### DATASET CONTENT

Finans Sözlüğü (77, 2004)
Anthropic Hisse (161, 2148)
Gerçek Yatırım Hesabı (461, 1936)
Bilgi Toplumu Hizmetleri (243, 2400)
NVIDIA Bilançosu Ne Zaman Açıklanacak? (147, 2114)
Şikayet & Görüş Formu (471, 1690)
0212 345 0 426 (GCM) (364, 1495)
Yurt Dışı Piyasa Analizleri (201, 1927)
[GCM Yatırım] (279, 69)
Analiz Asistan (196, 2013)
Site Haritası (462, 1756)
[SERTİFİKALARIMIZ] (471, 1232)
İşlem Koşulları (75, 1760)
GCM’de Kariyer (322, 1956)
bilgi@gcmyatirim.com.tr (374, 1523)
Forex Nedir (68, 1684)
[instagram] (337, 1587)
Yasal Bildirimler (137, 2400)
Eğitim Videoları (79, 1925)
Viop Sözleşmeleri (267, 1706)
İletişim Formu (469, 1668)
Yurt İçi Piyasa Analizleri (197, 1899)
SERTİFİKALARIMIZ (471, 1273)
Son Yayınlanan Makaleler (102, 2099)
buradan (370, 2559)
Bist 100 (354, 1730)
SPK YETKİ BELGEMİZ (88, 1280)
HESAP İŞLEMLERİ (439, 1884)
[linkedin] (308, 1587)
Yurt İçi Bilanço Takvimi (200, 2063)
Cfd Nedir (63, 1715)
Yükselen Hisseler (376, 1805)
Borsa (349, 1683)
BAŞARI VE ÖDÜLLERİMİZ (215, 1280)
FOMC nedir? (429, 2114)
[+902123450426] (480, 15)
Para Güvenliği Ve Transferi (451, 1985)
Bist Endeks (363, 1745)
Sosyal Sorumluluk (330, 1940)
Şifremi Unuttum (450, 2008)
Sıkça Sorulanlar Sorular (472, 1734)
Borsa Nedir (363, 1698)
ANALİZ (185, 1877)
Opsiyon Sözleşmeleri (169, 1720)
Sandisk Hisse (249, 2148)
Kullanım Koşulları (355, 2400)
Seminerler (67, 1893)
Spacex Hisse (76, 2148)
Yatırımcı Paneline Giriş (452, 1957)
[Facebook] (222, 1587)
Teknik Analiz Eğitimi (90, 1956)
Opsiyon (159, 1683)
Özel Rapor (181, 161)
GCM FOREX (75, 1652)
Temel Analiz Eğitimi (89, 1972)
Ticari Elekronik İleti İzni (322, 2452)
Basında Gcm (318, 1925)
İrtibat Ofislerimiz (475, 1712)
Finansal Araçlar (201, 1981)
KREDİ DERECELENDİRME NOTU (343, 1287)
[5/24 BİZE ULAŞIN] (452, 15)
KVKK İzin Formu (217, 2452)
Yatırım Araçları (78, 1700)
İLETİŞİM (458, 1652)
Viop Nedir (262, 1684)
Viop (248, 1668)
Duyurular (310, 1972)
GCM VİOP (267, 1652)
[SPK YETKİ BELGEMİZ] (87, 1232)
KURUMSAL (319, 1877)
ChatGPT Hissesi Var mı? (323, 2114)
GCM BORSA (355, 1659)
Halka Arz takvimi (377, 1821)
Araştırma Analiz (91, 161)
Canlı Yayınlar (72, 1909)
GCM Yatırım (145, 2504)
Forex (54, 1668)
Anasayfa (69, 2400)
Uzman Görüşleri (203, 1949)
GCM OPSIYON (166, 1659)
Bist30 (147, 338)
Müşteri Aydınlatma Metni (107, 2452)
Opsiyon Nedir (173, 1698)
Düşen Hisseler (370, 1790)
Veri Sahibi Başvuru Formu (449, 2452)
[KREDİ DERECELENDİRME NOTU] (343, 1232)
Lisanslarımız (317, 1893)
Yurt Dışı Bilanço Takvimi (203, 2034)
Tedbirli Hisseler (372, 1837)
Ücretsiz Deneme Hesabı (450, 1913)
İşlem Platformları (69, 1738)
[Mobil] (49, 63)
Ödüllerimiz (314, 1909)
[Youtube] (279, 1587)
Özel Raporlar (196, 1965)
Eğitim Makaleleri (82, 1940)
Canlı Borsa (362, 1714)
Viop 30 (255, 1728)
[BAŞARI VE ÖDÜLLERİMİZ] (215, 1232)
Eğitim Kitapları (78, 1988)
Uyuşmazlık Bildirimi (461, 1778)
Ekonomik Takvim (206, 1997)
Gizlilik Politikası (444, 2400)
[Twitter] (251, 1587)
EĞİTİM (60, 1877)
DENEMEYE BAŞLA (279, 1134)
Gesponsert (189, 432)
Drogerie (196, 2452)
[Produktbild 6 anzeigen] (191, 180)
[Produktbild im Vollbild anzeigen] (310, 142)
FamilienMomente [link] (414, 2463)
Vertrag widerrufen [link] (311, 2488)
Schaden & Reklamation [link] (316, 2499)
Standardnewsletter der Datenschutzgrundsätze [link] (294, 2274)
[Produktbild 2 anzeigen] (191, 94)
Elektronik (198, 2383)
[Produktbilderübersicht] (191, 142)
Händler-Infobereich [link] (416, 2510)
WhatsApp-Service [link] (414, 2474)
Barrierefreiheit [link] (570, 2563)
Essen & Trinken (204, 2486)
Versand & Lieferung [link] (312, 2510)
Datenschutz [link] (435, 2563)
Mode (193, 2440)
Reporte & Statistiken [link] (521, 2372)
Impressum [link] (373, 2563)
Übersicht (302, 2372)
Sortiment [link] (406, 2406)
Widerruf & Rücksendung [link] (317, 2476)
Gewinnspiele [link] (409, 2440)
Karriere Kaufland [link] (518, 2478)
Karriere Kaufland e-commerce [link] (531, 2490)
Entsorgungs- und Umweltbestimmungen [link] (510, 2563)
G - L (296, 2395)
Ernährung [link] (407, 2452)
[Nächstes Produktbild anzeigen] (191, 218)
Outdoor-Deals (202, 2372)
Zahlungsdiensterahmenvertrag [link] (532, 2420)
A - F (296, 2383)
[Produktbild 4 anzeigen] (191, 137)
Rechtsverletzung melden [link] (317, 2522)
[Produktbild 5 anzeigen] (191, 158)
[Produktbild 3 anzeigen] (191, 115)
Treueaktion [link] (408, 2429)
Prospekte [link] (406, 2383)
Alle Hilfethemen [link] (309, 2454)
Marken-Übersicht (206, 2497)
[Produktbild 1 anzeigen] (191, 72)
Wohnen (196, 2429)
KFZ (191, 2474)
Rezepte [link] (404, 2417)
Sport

######

Your reply should be all of the data, returned exactly.

◆ **EXPECTED ANSWER**:
Finans Sözlüğü (77, 2004)
Anthropic Hisse (161, 2148)
Gerçek Yatırım Hesabı (461, 1936)
Bilgi Toplumu Hizmetleri (243, 2400)
NVIDIA Bilançosu Ne Zaman Açıklanacak? (147, 2114)
Şikayet & Görüş Formu (471, 1690)
0212 345 0 426 (GCM) (364, 1495)
Yurt Dışı Piyasa Analizleri (201, 1927)
[GCM Yatırım] (279, 69)
Analiz Asistan (196, 2013)
Site Haritası (462, 1756)
[SERTİFİKALARIMIZ] (471, 1232)
İşlem Koşulları (75, 1760)
GCM’de Kariyer (322, 1956)
bilgi@gcmyatirim.com.tr (374, 1523)
Forex Nedir (68, 1684)
[instagram] (337, 1587)
Yasal Bildirimler (137, 2400)
Eğitim Videoları (79, 1925)
Viop Sözleşmeleri (267, 1706)
İletişim Formu (469, 1668)
Yurt İçi Piyasa Analizleri (197, 1899)
SERTİFİKALARIMIZ (471, 1273)
Son Yayınlanan Makaleler (102, 2099)
buradan (370, 2559)
Bist 100 (354, 1730)
SPK YETKİ BELGEMİZ (88, 1280)
HESAP İŞLEMLERİ (439, 1884)
[linkedin] (308, 1587)
Yurt İçi Bilanço Takvimi (200, 2063)
Cfd Nedir (63, 1715)
Yükselen Hisseler (376, 1805)
Borsa (349, 1683)
BAŞARI VE ÖDÜLLERİMİZ (215, 1280)
FOMC nedir? (429, 2114)
[+902123450426] (480, 15)
Para Güvenliği Ve Transferi (451, 1985)
Bist Endeks (363, 1745)
Sosyal Sorumluluk (330, 1940)
Şifremi Unuttum (450, 2008)
Sıkça Sorulanlar Sorular (472, 1734)
Borsa Nedir (363, 1698)
ANALİZ (185, 1877)
Opsiyon Sözleşmeleri (169, 1720)
Sandisk Hisse (249, 2148)
Kullanım Koşulları (355, 2400)
Seminerler (67, 1893)
Spacex Hisse (76, 2148)
Yatırımcı Paneline Giriş (452, 1957)
[Facebook] (222, 1587)
Teknik Analiz Eğitimi (90, 1956)
Opsiyon (159, 1683)
Özel Rapor (181, 161)
GCM FOREX (75, 1652)
Temel Analiz Eğitimi (89, 1972)
Ticari Elekronik İleti İzni (322, 2452)
Basında Gcm (318, 1925)
İrtibat Ofislerimiz (475, 1712)
Finansal Araçlar (201, 1981)
KREDİ DERECELENDİRME NOTU (343, 1287)
[5/24 BİZE ULAŞIN] (452, 15)
KVKK İzin Formu (217, 2452)
Yatırım Araçları (78, 1700)
İLETİŞİM (458, 1652)
Viop Nedir (262, 1684)
Viop (248, 1668)
Duyurular (310, 1972)
GCM VİOP (267, 1652)
[SPK YETKİ BELGEMİZ] (87, 1232)
KURUMSAL (319, 1877)
ChatGPT Hissesi Var mı? (323, 2114)
GCM BORSA (355, 1659)
Halka Arz takvimi (377, 1821)
Araştırma Analiz (91, 161)
Canlı Yayınlar (72, 1909)
GCM Yatırım (145, 2504)
Forex (54, 1668)
Anasayfa (69, 2400)
Uzman Görüşleri (203, 1949)
GCM OPSIYON (166, 1659)
Bist30 (147, 338)
Müşteri Aydınlatma Metni (107, 2452)
Opsiyon Nedir (173, 1698)
Düşen Hisseler (370, 1790)
Veri Sahibi Başvuru Formu (449, 2452)
[KREDİ DERECELENDİRME NOTU] (343, 1232)
Lisanslarımız (317, 1893)
Yurt Dışı Bilanço Takvimi (203, 2034)
Tedbirli Hisseler (372, 1837)
Ücretsiz Deneme Hesabı (450, 1913)
İşlem Platformları (69, 1738)
[Mobil] (49, 63)
Ödüllerimiz (314, 1909)
[Youtube] (279, 1587)
Özel Raporlar (196, 1965)
Eğitim Makaleleri (82, 1940)
Canlı Borsa (362, 1714)
Viop 30 (255, 1728)
[BAŞARI VE ÖDÜLLERİMİZ] (215, 1232)
Eğitim Kitapları (78, 1988)
Uyuşmazlık Bildirimi (461, 1778)
Ekonomik Takvim (206, 1997)
Gizlilik Politikası (444, 2400)
[Twitter] (251, 1587)
EĞİTİM (60, 1877)
DENEMEYE BAŞLA (279, 1134)
Gesponsert (189, 432)
Drogerie (196, 2452)
[Produktbild 6 anzeigen] (191, 180)
[Produktbild im Vollbild anzeigen] (310, 142)
FamilienMomente [link] (414, 2463)
Vertrag widerrufen [link] (311, 2488)
Schaden & Reklamation [link] (316, 2499)
Standardnewsletter der Datenschutzgrundsätze [link] (294, 2274)
[Produktbild 2 anzeigen] (191, 94)
Elektronik (198, 2383)
[Produktbilderübersicht] (191, 142)
Händler-Infobereich [link] (416, 2510)
WhatsApp-Service [link] (414, 2474)
Barrierefreiheit [link] (570, 2563)
Essen & Trinken (204, 2486)
Versand & Lieferung [link] (312, 2510)
Datenschutz [link] (435, 2563)
Mode (193, 2440)
Reporte & Statistiken [link] (521, 2372)
Impressum [link] (373, 2563)
Übersicht (302, 2372)
Sortiment [link] (406, 2406)
Widerruf & Rücksendung [link] (317, 2476)
Gewinnspiele [link] (409, 2440)
Karriere Kaufland [link] (518, 2478)
Karriere Kaufland e-commerce [link] (531, 2490)
Entsorgungs- und Umweltbestimmungen [link] (510, 2563)
G - L (296, 2395)
Ernährung [link] (407, 2452)
[Nächstes Produktbild anzeigen] (191, 218)
Outdoor-Deals (202, 2372)
Zahlungsdiensterahmenvertrag [link] (532, 2420)
A - F (296, 2383)
[Produktbild 4 anzeigen] (191, 137)
Rechtsverletzung melden [link] (317, 2522)
[Produktbild 5 anzeigen] (191, 158)
[Produktbild 3 anzeigen] (191, 115)
Treueaktion [link] (408, 2429)
Prospekte [link] (406, 2383)
Alle Hilfethemen [link] (309, 2454)
Marken-Übersicht (206, 2497)
[Produktbild 1 anzeigen] (191, 72)
Wohnen (196, 2429)
KFZ (191, 2474)
Rezepte [link] (404, 2417)
Sport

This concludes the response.